Arq S3 data format

Arq stores backup data in S3 in a format similar to that of the open-source
version control system 'git'.  

When you first run Arq and give it your public and private S3 keys, it creates
an S3 "bucket" with the name "<yourpublickey>.com.haystacksoftware.arq". It
also creates a "universally unique identifier" (UUID) for your computer.

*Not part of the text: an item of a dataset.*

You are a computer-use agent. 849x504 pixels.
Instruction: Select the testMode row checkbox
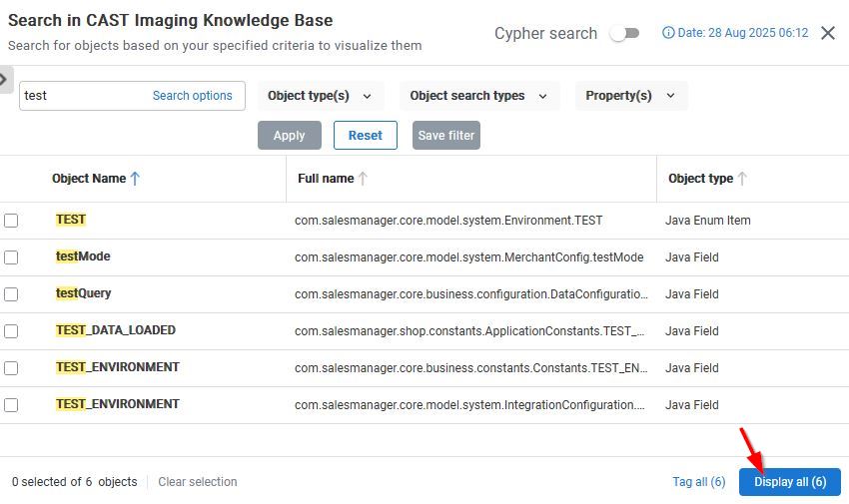pyautogui.click(x=11, y=257)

Folder Configuration Files
--------------------------

Each time you add a folder for backup, Arq creates a UUID for it and stores 2
objects in your S3 "bucket":

S3 object: /<computer_uuid>/buckets/<folder_uuid>

    This file contains a "plist"-format XML document that looks like this:

        <plist version="1.0">
            <dict>
                <key>BucketUUID</key>
                <string>408E376B-ECF7-4688-902A-1E7671BC5B9A</string>
                <key>BucketName</key>
                <string>company</string>
                <key>ComputerUUID</key>
                <string>600150F6-70BB-47C6-A538-6F3A2258D524</string>
                <key>LocalPath</key>
                <string>/Users/stefan/src/company</string>
                <key>IsEncrypted</key>
                <true></true>
                <key>Excludes</key>
                <dict>
                    <key>Enabled</key>
                    <false></false>
                    <key>MatchAny</key>
                    <true></true>
                    <key>Conditions</key>
                    <array></array>
                </dict>
            </dict>
        </plist>

    NOTE: The folder's UUID and name are called "BucketUUID" and "BucketName"
    in the plist; this is a holdover from previous iterations of Arq and is not
    to be confused with S3's "bucket" concept.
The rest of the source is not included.